Member Rara Avis
Marilyn, I'm not sure I can see any real comparison between self-destructive behavior on a personal level versus on a social level. Almost by definition, a person is self-destructive in spite of self interests. But what many consider self-destructive in society is usually the result of someone promoting their self interests, if at the costs of others. The results may seem similar, but the cause is much different.
I'm also not entirely certain I would agree with what is and isn't self-destructive in society. Every generation for the past 5,000 years has thought the world was turning to crap. We're still here. Imperfect, unfinished, but getting better all the time.
I'm not sure, Brad, where you got good versus bad, nor the need to define either. We were, indeed, talking about self-destructive behavior (or, at least, I was). I'm not sure whether bad, i.e., evil, applies to that kind of behavior, but it sure ain't good. Not for those plagued by it.

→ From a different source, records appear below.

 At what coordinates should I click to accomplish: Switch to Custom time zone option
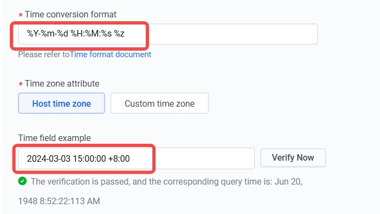coord(159,103)
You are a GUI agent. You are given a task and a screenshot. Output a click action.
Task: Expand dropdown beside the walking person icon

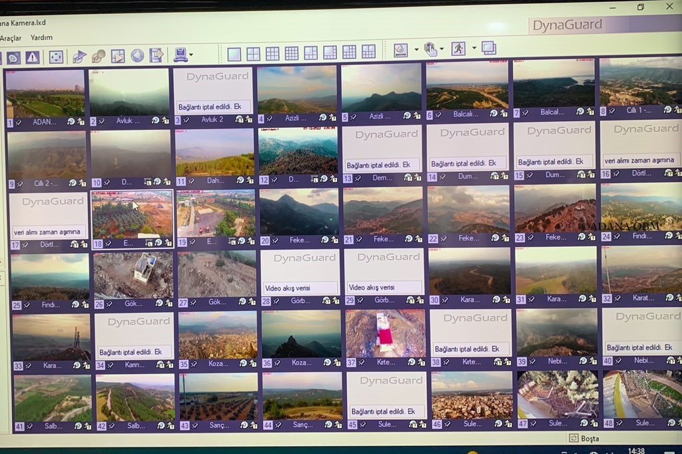click(x=474, y=48)
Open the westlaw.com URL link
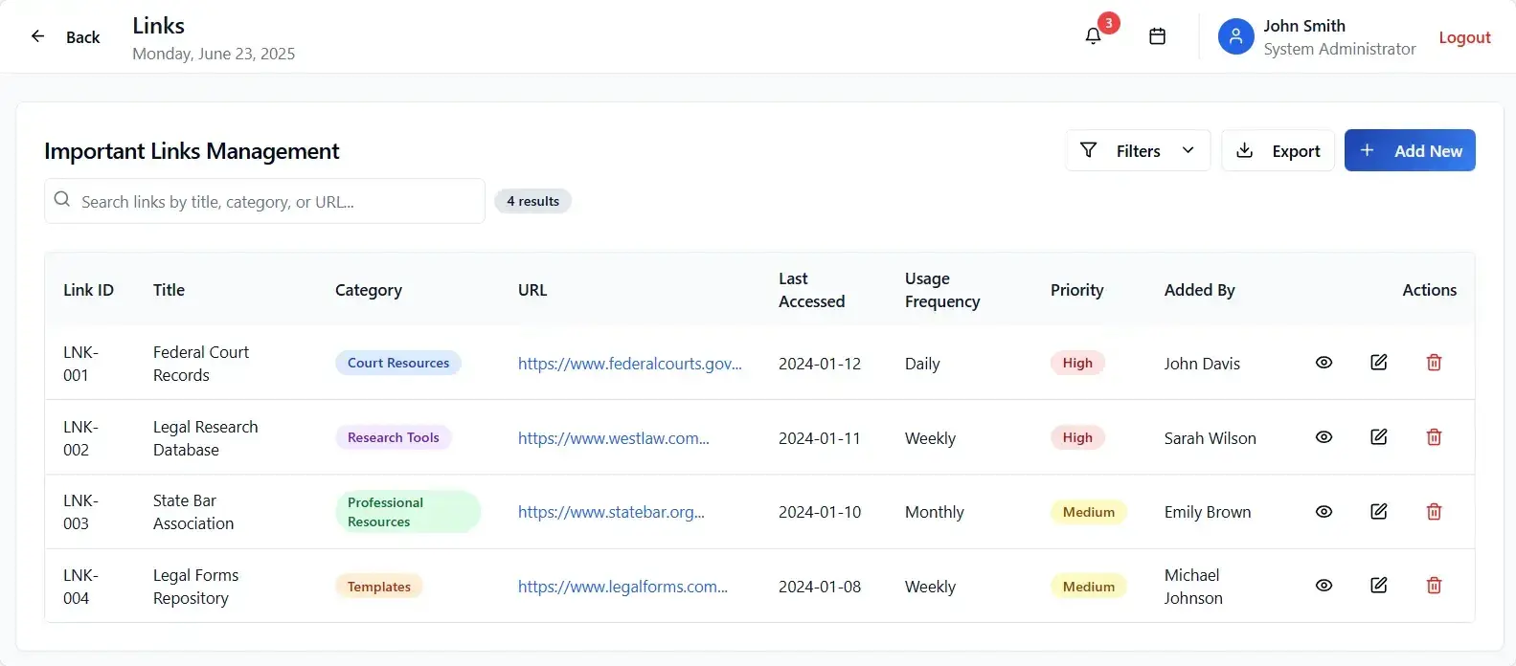The width and height of the screenshot is (1516, 666). click(613, 438)
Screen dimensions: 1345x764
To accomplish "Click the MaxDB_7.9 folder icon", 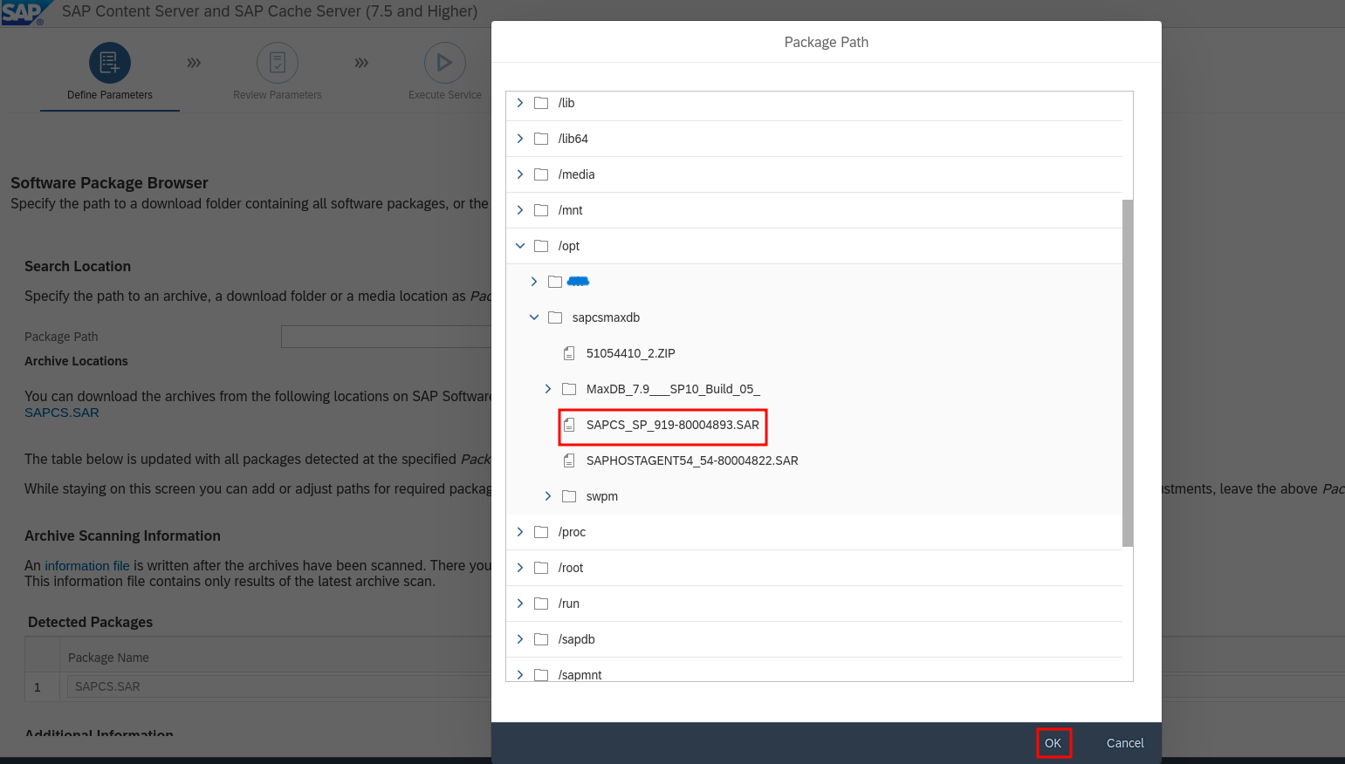I will [569, 389].
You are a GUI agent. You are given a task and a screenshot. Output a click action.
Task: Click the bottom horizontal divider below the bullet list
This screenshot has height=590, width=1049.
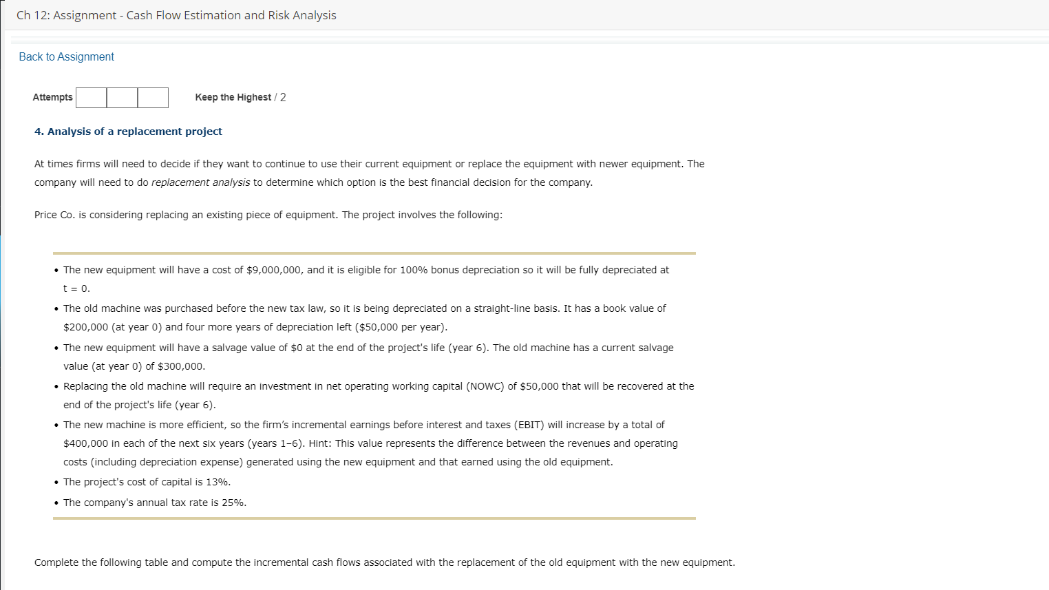pyautogui.click(x=374, y=518)
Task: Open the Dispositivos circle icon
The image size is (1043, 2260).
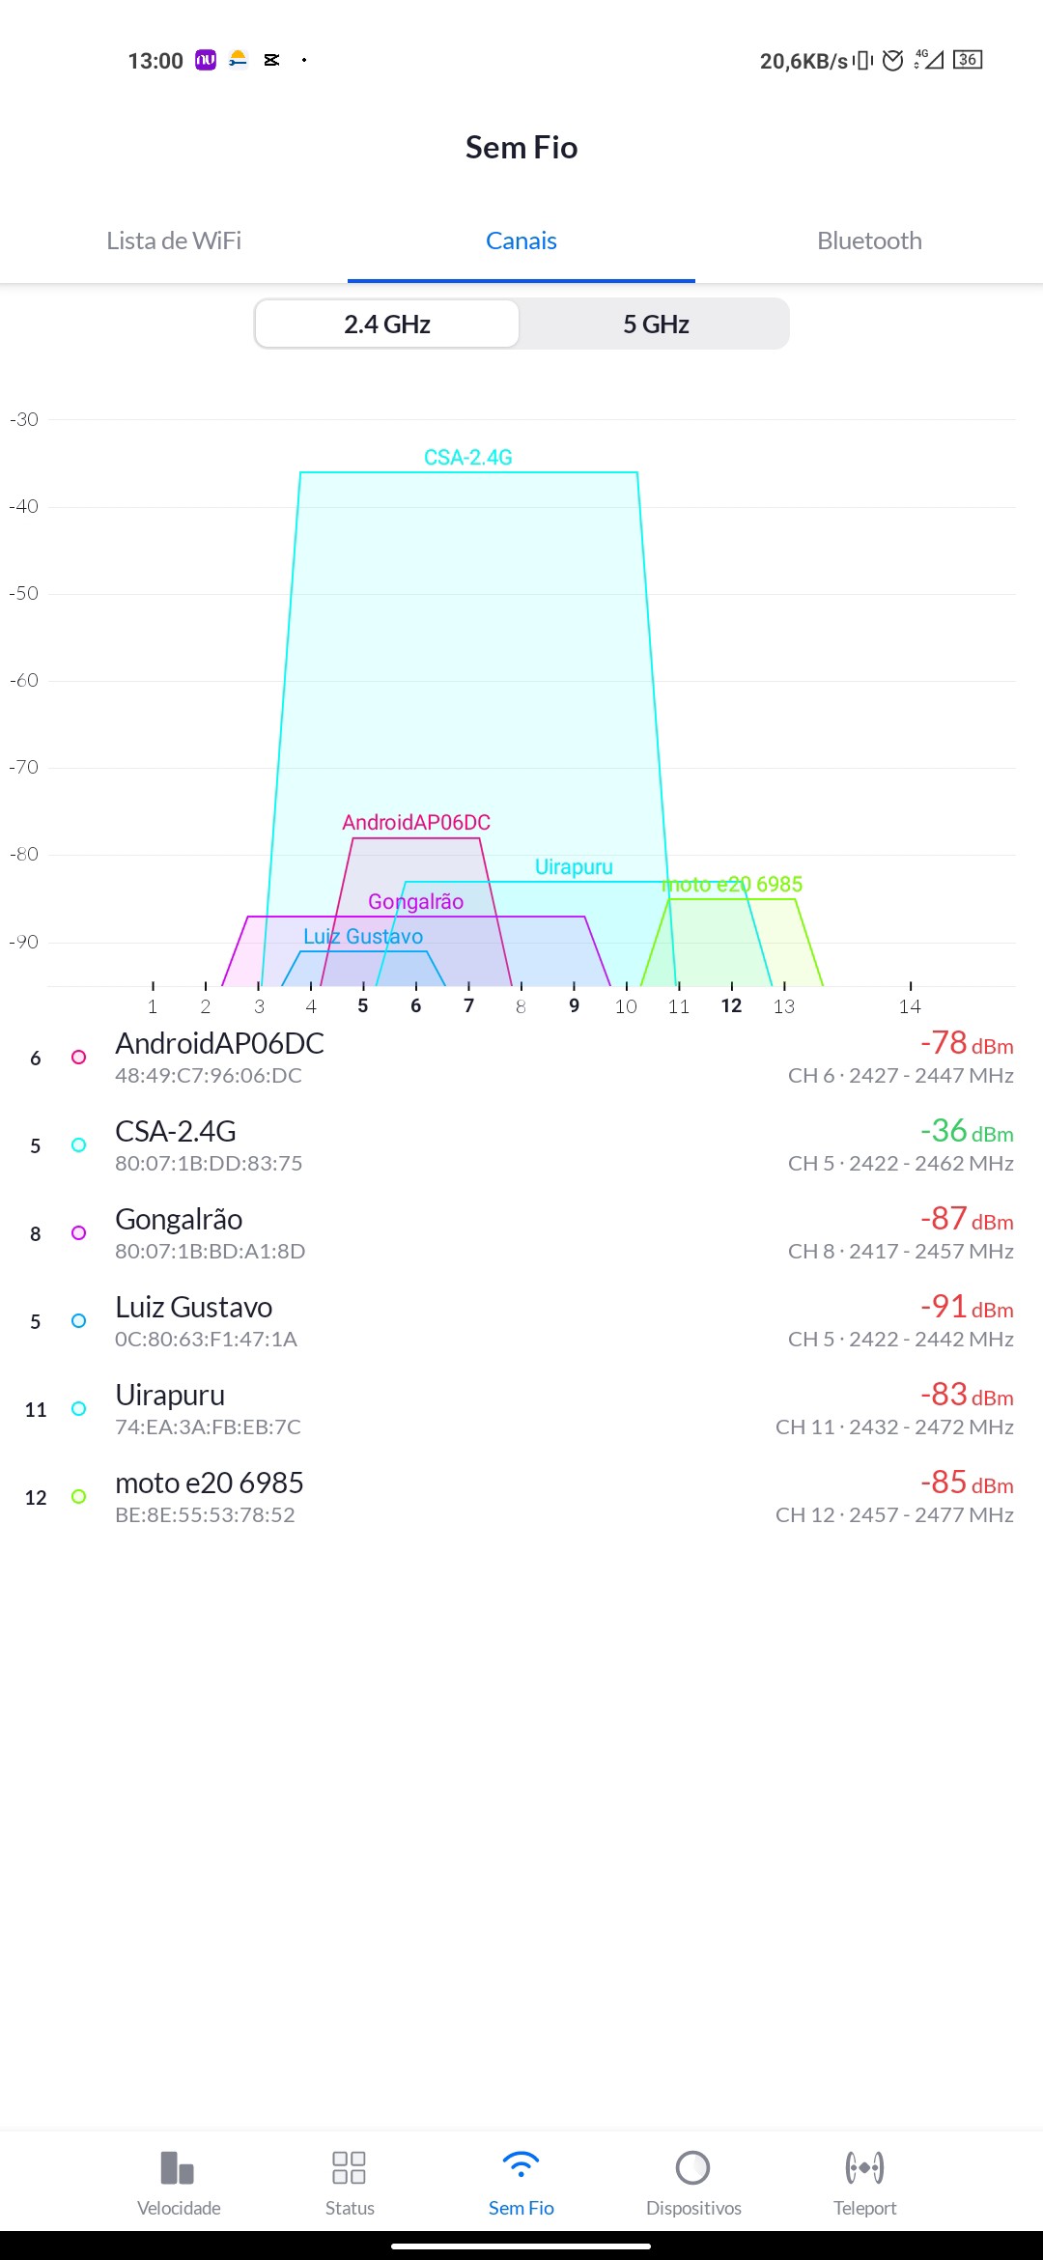Action: [x=692, y=2168]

I don't think the animal behaviors you describe are analogous to the kind of behavior I call self-destructive, except perhaps in the strictest sense. The man who goes off to war or the woman who rushes into a fire to save a child are, in that strict sense, self-destructive, but certainly not in the sense being discussed. If I had to define self-destructive behavior is would be habitually doing something that hurts for seemingly no obvious gain. That's not the same as sacrifice, nor simply making mistakes.
I agree that latter influences in life exist and, in some instances, can be extremely powerful. I know, for me, that was certainly true. I'm not sure choice is as much a factor as chance, and maybe that was your point.
And, yea, I'm very well aware of the seeming paradox between assigning blame and take responsibility. I've personally never had any problem ascribing to both. I firmly believe that most of a person's personality is defined within the first two years of life. Unlike Kamla, I think there are things you can never unlearn (try forgetting your first language, for example). The best we can do is learn to understand them and try to lessen their influence in our lives. At the same time, however, I just as firmly believe that everything that happens in our lives is a direct result of our own choices. Those choices are not preordained unless we willingly relinquish control.
Put another way? For many of us, it's very hard to not be self-destructive. But no one ever said life was easy.